BLIND and alone in Alaska amid winter temperatures that dipped to minus 40C, a lost eight-year-old dog seemed unlikely to make it home.
But after walking more than ten miles to a musher’s dog yard in the city of Fairbanks, brown-and-white cross-breed Abby was found and returned to her owners, a family that includes two boys aged nine and ten and one girl aged six.
The dog, which the family got from an animal shelter as a puppy and previously lost her sight, went missing during a snowstorm on 13 December.
The family never expected to see her again.
“It’s a miracle. There’s no other words to describe it,” said the dog’s owner, McKenzie Grapengeter, emotion choking her voice and tears coming to her eyes. “We never expected her to be returned safe and alive.”
Musher and veterinarian Mark May said he came across the dog while running his team on 19 December, but didn’t stop to pick her up.

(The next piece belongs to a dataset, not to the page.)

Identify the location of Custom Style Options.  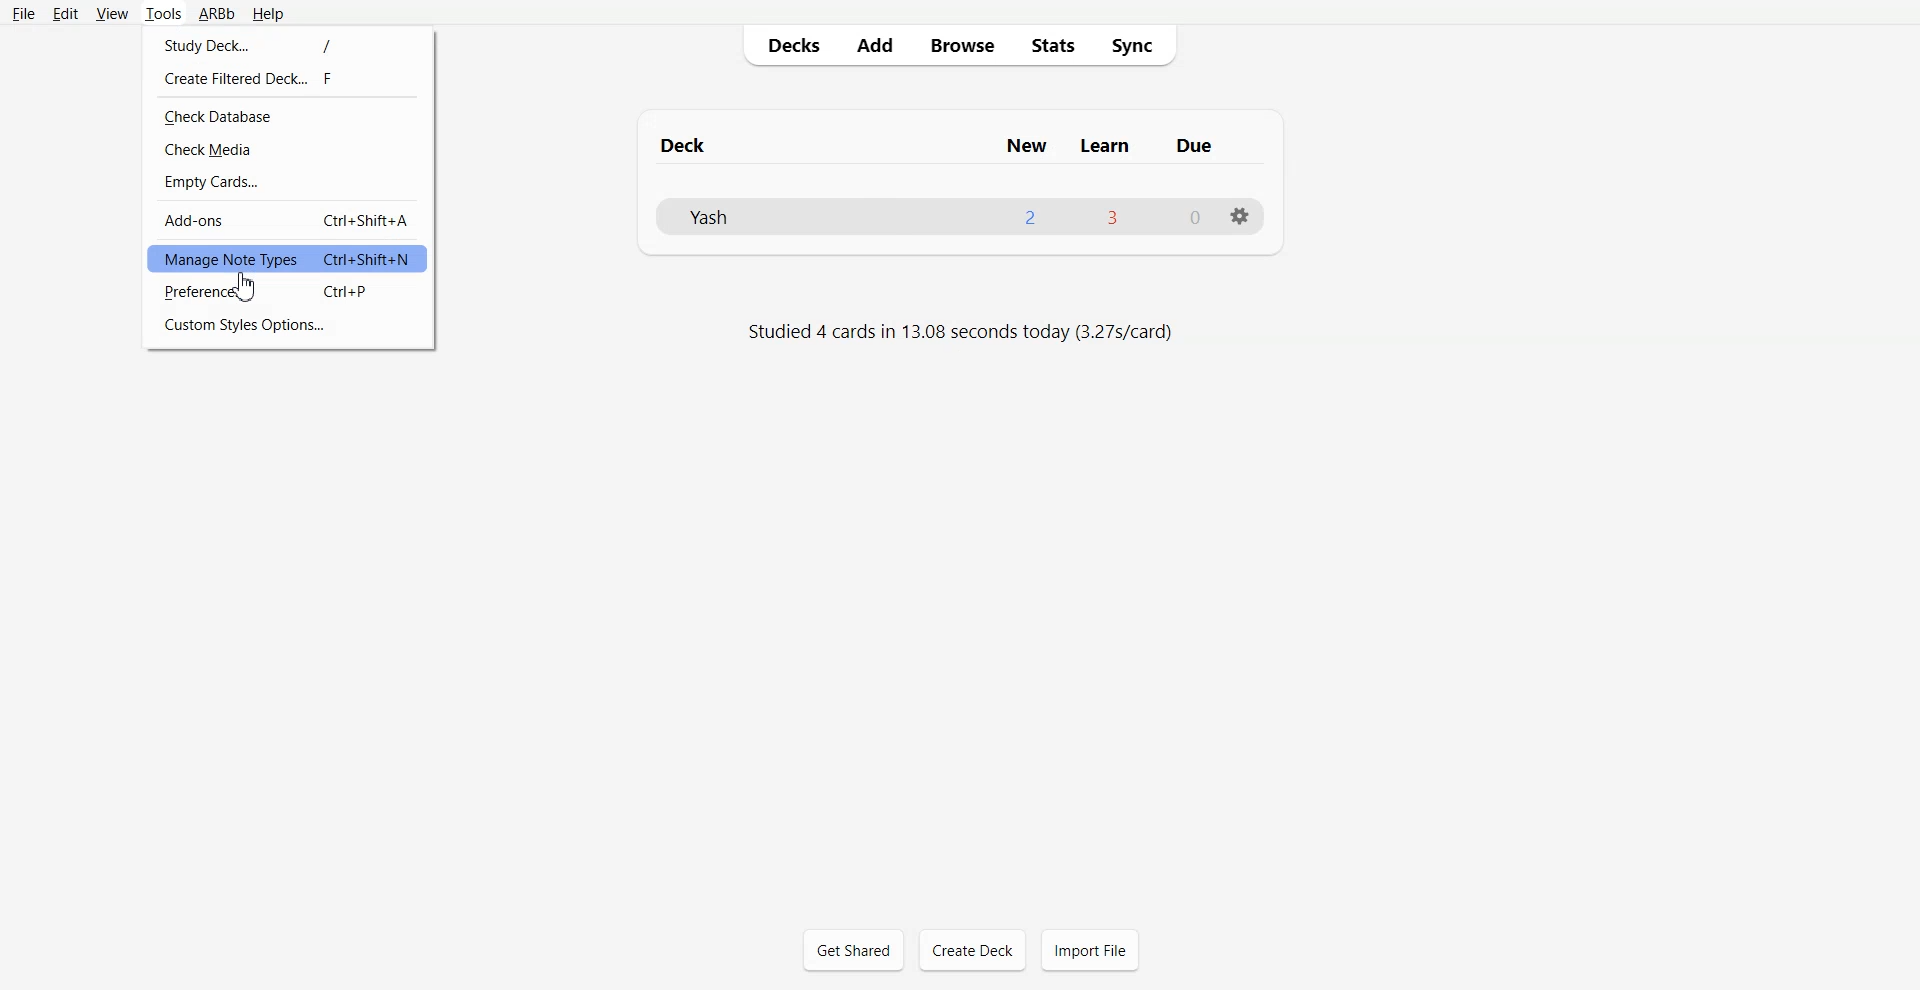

“It ran with us for about a mile on the way home before she fell off the pace, but I had a big dog team so I couldn’t grab it,” he said. “I said, ‘Boy, I hope it finds somebody’s house.’”
The next day, the dog turned up at Mr May’s house.
“Everybody just assumed it was some kind of scaredy-cat, but there it was in front of the door in our dog lot and it was blind,” May said. “It was sitting there, all the way from 14 miles on the winter trail down into this neighbourhood, I guess by just sniffing, so I picked it up and brought it in.”
To Mr May’s surprise, the dog had no signs of frostbite.
“No frozen ears, no frozen toes. She’ll probably go back home and it’ll be business as usual. She’s no worse for wear, but quite an adventure,” he said.
The Grapengeter family had not tagged or put a microchip in the dog, but the community used social media to track down Abby’s owners.
“We’re so, so grateful for all the community’s hard work,” Ms Grapengeter said.
“They’ve given us the most amazing Christmas gift we could ever ask for.”